* Задание *
Отредактируйте текст об отставании России от Запада: перепишите его от слов «А может, в нашем» до слов «Или будете размышлять?», заменив «аккумулятор» на «резервуар».

* Фрагмент страницы *
+-------+

О сколько про это отставание спето песен. Дорогой Петр Яковлевич, вас бы с Никитой Сергеевичем за один стол усадить, храни вас бог, от его ботинка…
История России с Петра – это история в догонялки. Не вышло ни у Петра, ни у Гайдара. Кстати, эмблема «Выбора России» — помните? Да, да… Медный всадник, добавлю, накрывшийся медным тазом. Может, Россия от этих догонялок уже выдыхается?
А может, в нашем отставании наше преимущество? Запад отыграл свою пьесу. Мы в ней не участвовали. Запад объелся, зажирел и стал бездуховен. Мы можем сыграть свою пьесу лучше. Мы – духовный аккумулятор, в том числе и для Запада?
У Чаадаева главный корень бед в том, что мы отгородились от Запада, от его культуры, латиницы, комфорта и приоритета личности. «Почему все не так?» — задавался вопросом В. Высоцкий. А разве не обидно бывает нам вдыхать свой экологически опасный «дым отечества?». «Дело в том, что мы никогда не шли вместе с другими народами, мы не принадлежим ни к одному из известных семейств человеческого рода, ни к Западу, ни к Востоку, и не имеем традиций ни того, ни другого. Мы стоим как бы вне времени, всемирное воспитание человеческого рода на нас не распространилось». Ну, хватайтесь за камушки. Или будете размышлять?
Второй выстрел Чаадаева: «Я не могу любить родину с закрытыми глазами, с преклоненной головой, с запертыми устами…»
У нас нет истинной истории. «Мы живем лишь в самом ограниченном настоящем без прошедшего и без будущего, среди плоского застоя. И если мы иногда волнуемся, то не в ожидании или не с пожеланием какого-нибудь общего блага, а в ребяческом легкомыслии младенца, когда он тянется и протягивает руки к погремушке, которую ему показывает кормилица».

+-------+

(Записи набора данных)
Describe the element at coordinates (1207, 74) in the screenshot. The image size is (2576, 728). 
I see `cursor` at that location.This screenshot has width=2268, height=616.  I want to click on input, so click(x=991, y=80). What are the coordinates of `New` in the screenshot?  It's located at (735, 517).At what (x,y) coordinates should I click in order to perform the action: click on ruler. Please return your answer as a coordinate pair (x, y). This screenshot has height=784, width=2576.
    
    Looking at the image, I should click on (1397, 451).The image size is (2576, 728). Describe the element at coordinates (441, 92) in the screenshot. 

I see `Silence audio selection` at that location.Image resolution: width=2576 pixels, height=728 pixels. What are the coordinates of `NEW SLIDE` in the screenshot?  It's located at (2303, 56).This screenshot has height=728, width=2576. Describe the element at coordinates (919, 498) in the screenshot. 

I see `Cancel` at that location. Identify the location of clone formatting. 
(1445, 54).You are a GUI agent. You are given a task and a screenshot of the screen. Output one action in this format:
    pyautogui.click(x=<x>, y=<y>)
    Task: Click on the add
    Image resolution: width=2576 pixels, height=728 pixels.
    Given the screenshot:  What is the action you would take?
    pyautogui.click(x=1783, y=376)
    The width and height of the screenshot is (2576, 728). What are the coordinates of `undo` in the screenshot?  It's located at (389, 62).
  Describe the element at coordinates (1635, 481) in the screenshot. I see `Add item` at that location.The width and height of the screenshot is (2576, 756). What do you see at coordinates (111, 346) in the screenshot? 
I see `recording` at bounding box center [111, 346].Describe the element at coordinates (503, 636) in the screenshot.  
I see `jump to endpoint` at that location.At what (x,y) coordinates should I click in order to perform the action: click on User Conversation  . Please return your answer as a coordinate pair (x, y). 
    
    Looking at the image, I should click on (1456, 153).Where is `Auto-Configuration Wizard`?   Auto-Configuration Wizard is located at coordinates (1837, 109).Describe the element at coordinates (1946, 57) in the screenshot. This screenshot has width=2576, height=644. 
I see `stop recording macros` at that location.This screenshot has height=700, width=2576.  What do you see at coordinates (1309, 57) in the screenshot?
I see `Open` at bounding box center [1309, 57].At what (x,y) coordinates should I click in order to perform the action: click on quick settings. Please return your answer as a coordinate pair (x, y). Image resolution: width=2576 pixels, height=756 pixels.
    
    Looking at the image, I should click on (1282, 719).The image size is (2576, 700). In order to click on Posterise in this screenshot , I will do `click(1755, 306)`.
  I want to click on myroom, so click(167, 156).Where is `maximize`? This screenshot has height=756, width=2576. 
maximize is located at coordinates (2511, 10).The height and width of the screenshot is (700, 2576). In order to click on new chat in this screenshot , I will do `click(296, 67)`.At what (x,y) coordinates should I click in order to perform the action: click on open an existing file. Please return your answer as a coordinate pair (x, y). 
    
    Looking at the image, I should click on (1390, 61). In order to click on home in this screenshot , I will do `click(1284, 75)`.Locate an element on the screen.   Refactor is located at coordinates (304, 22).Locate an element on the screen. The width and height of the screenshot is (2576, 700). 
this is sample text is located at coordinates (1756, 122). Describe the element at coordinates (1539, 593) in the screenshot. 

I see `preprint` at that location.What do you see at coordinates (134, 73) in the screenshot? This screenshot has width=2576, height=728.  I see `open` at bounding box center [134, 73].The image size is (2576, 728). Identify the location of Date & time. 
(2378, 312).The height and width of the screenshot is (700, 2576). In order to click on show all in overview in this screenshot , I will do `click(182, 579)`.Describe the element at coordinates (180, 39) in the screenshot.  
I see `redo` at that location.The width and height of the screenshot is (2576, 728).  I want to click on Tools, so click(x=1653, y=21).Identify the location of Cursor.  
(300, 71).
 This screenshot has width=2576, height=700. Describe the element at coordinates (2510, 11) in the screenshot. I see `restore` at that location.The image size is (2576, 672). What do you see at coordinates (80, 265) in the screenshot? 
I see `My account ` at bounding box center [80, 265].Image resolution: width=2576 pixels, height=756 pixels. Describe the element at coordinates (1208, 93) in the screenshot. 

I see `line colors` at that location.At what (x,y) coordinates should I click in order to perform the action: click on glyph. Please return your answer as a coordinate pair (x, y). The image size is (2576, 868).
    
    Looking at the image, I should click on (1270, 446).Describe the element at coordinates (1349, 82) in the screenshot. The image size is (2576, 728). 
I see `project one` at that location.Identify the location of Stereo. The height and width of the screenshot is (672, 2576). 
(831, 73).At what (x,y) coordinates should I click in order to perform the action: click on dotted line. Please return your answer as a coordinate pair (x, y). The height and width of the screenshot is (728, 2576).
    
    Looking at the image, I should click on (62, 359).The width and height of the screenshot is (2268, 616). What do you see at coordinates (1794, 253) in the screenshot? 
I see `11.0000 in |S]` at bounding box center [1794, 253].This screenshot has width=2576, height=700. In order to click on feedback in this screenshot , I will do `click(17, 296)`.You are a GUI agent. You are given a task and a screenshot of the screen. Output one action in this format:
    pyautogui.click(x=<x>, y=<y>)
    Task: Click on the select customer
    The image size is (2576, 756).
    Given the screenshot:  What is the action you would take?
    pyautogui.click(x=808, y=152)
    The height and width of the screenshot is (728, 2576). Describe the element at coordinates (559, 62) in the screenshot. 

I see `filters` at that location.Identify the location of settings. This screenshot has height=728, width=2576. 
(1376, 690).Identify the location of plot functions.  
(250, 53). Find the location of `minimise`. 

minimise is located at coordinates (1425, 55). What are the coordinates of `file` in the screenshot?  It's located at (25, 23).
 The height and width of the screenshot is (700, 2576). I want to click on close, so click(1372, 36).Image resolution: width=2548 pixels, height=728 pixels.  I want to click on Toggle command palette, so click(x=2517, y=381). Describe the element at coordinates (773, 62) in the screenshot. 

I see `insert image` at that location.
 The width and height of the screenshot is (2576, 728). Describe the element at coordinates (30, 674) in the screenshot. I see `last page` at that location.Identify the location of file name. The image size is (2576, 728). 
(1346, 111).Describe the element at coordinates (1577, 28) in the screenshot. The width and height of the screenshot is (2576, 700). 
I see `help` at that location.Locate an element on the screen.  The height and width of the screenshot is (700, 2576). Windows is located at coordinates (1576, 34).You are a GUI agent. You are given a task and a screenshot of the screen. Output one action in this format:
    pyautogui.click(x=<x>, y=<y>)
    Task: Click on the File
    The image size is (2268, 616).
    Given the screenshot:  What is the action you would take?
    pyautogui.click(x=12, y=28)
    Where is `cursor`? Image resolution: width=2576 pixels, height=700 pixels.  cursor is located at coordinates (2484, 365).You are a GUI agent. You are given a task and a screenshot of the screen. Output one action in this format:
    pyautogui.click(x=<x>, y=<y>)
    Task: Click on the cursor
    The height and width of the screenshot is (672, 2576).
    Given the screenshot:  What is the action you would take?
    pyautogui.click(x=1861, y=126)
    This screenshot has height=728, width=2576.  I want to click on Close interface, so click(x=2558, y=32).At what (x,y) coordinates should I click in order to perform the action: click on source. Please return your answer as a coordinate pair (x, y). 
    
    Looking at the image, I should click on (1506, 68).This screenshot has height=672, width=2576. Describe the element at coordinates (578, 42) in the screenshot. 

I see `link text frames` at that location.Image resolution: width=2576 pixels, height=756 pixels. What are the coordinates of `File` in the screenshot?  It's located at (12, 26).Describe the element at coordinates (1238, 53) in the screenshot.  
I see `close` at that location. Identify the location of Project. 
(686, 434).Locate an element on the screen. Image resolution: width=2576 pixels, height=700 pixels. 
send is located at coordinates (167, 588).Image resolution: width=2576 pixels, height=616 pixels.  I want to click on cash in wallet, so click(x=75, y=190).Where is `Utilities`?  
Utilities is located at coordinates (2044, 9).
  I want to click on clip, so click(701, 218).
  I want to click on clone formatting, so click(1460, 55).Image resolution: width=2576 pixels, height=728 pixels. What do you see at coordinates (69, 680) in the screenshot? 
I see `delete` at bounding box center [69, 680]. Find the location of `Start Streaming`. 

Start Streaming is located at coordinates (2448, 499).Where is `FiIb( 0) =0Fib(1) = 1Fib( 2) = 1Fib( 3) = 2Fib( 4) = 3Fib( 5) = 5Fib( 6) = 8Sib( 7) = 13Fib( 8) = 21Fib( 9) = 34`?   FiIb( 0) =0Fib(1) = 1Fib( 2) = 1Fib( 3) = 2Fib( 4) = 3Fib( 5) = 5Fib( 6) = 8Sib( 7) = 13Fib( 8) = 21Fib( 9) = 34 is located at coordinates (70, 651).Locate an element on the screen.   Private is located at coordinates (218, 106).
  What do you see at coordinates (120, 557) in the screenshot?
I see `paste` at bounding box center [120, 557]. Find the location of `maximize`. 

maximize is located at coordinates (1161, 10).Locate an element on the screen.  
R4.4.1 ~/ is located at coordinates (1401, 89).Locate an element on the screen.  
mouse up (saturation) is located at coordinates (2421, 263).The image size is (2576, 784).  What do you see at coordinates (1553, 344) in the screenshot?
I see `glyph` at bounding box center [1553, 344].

+-------+

* Ответ *
А может, в нашем отставании наше преимущество? Запад отыграл свою пьесу. Мы в ней не участвовали. Запад объелся, зажирел и стал бездуховен. Мы можем сыграть свою пьесу лучше. Мы – духовный резервуар, в том числе и для Запада?
У Чаадаева главный корень бед в том, что мы отгородились от Запада, от его культуры, латиницы, комфорта и приоритета личности. «Почему все не так?» — задавался вопросом В. Высоцкий. А разве не обидно бывает нам вдыхать свой экологически опасный «дым отечества?». «Дело в том, что мы никогда не шли вместе с другими народами, мы не принадлежим ни к одному из известных семейств человеческого рода, ни к Западу, ни к Востоку, и не имеем традиций ни того, ни другого. Мы стоим как бы вне времени, всемирное воспитание человеческого рода на нас не распространилось». Ну, хватайтесь за камушки. Или будете размышлять?